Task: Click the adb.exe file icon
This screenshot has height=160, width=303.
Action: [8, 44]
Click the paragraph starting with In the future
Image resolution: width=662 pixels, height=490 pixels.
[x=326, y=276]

• **WORK TO COMPLETE**:
Pull out every line of the material that contains the string "width". Case counts.

• **TASK ANSWER**:
This screenshot has height=160, width=303.
Image resolution: width=662 pixels, height=490 pixels.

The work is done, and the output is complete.